C'était la toute première fois que je pleurais ouvertement à l'extérieur de ma maison. Mais là, je m'en fichais. Je me foutais que quelqu'un puisse me voir. Je me sentais si mal. Tellement mal que rien ne pouvait m'atteindre pour le moment. Emprisonnée dans un monde où tout le monde me détestait, je traversais tellement d'épreuves que je me sentais infiniment honteuse.
-----------------------------------------------
L'horloge sonne à nouveau et j'ouvre les yeux sur ce samedi matin inintéressant. J'étais d'humeur à ne rien faire. Me réveillant dans un état zombiesque, je fixe un instant les quatre murs de la chambre, qui semblaient se rapprocher et m'enfermer. Puis mon regard se pause irréfutablement sur mon plus beau trésor. La guitare de ma mère avec ces initiales gravés dessus. Quand tout me semblait perdu, y jouer quelques notes, me retenait un mètre de la falaise.
Cardin m'avait déjà envoyé son message ce matin, me rappelant comme toujours la prochaine séance.
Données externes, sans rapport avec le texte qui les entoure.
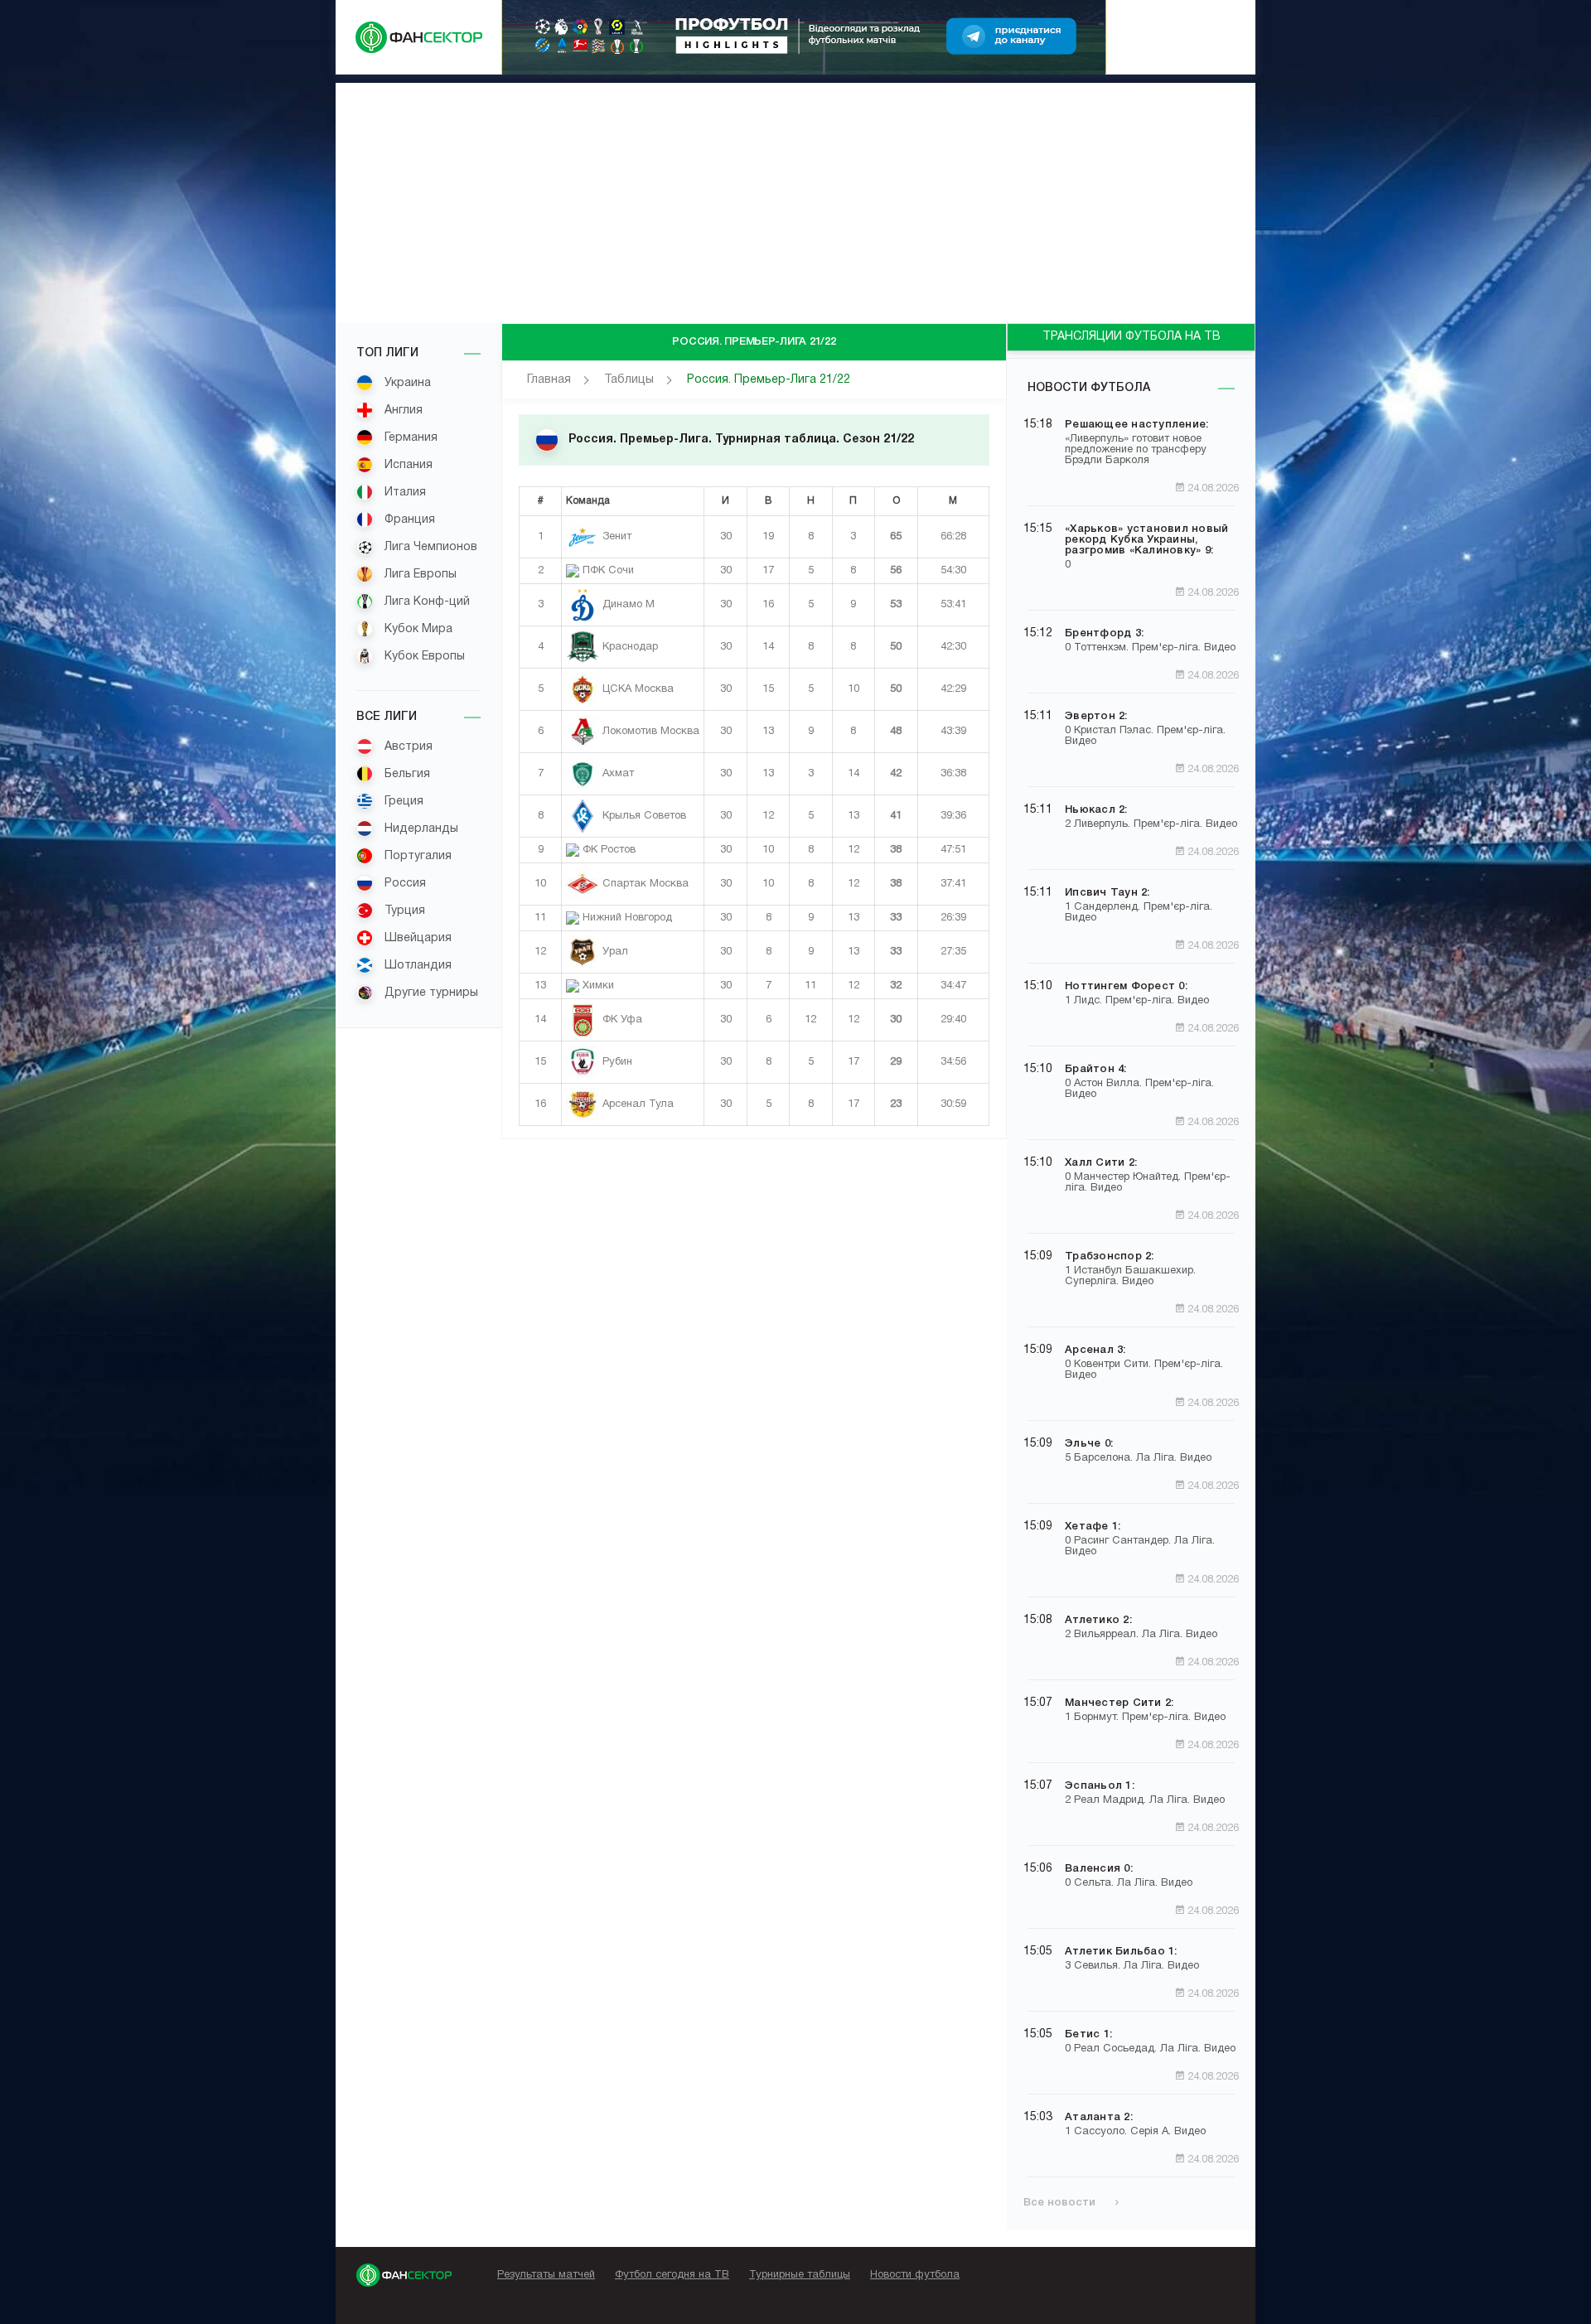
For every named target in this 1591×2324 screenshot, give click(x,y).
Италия (403, 492)
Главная (549, 379)
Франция (408, 520)
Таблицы (629, 379)
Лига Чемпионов (429, 547)
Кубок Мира (416, 629)
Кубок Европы (423, 656)
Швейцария (416, 938)
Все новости (1061, 2202)
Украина (406, 383)
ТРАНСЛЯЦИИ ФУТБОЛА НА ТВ (1131, 336)
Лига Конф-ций (425, 602)
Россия (403, 883)
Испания (407, 465)
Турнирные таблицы (799, 2275)
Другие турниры (429, 993)
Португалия (416, 856)
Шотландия (416, 965)
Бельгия (405, 774)
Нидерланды (419, 829)
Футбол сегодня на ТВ (672, 2275)
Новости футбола (1089, 388)
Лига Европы (419, 574)
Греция (402, 801)
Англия (402, 410)
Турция (403, 911)
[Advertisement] (795, 199)
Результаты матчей (546, 2275)
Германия (409, 437)
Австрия (407, 747)
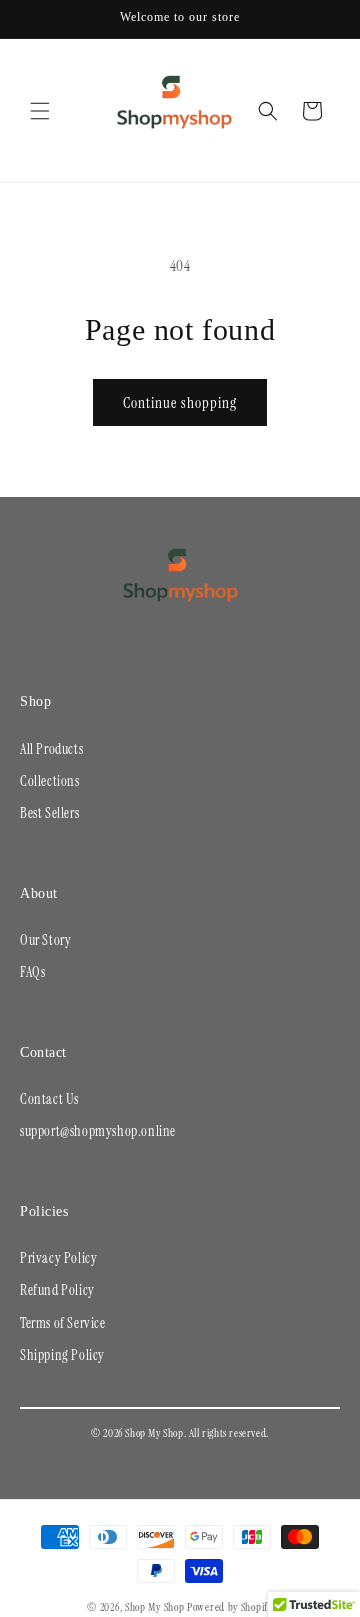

Mais ce qu'il ignorait, c'était que par ce geste, il me rappelait également ma tentative de la veille.
Je pensais m'en foutre que quelqu'un m'ait reconnu hier, mais je m'étais trompée. Je savais que c'était James. Et j'avais une horrible boule au ventre chaque fois que je pensais au fait qu'il avait pu parler de notre rencontre à Cardin. Je redoutais notre rendez-vous à présent, et pourtant j'étais certaine que je préférais de loin l'affronter pour m'en assurer, que retarder l'échéance. Alors, n'était-ce pas étonnant que je me retrouve chez lui à huit heures le lendemain et sonne à sa porte, en attendant qu'il m'ouvre.
- Salut ! Tu es bien matinal aujourd'hui, constate-t-il en se dégageant pour me donner le passage.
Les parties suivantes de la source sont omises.